WORK TO COMPLETE: A verbatim reproduction of the lines below, from the line containing "Image resolution: width=233" through the line containing "Expand the Sophrologie dropdown chevron", both ends included, is the whole required output.

THE RECORDS:
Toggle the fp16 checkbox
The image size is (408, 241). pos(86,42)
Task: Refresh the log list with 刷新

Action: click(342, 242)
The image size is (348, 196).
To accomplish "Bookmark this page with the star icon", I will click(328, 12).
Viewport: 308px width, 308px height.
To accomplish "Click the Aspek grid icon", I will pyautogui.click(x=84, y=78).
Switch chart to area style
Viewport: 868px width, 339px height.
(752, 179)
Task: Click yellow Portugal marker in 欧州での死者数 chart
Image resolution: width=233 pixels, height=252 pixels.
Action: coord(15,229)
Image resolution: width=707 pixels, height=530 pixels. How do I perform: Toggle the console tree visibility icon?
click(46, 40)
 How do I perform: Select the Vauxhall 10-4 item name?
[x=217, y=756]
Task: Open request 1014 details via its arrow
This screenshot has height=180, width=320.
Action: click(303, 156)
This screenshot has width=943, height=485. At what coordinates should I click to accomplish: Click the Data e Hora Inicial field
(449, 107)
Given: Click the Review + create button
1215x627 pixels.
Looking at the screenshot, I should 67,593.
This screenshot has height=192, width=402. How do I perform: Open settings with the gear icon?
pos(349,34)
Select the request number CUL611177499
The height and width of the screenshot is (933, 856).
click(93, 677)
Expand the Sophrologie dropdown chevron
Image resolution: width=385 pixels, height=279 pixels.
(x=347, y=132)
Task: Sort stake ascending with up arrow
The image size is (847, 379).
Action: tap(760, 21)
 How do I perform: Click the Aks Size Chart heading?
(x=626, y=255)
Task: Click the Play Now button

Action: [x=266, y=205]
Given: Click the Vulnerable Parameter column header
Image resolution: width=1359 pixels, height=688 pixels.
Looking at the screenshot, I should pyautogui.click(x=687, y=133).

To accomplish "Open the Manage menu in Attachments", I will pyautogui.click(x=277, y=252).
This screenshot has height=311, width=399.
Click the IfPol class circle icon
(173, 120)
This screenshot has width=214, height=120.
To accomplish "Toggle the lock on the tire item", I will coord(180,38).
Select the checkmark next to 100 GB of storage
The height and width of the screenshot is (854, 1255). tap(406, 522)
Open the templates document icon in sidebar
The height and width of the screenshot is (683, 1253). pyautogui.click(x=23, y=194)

RESPONSE BELOW:
Image resolution: width=233 pixels, height=252 pixels.
Action: coord(15,229)
Image resolution: width=707 pixels, height=530 pixels. How do I perform: Toggle the console tree visibility icon?
click(46, 40)
 How do I perform: Select the Vauxhall 10-4 item name?
[x=217, y=756]
Task: Open request 1014 details via its arrow
This screenshot has height=180, width=320.
Action: click(303, 156)
This screenshot has width=943, height=485. At what coordinates should I click to accomplish: Click the Data e Hora Inicial field
(449, 107)
Given: Click the Review + create button
1215x627 pixels.
Looking at the screenshot, I should 67,593.
This screenshot has height=192, width=402. How do I perform: Open settings with the gear icon?
pos(349,34)
Select the request number CUL611177499
The height and width of the screenshot is (933, 856).
click(93, 677)
Expand the Sophrologie dropdown chevron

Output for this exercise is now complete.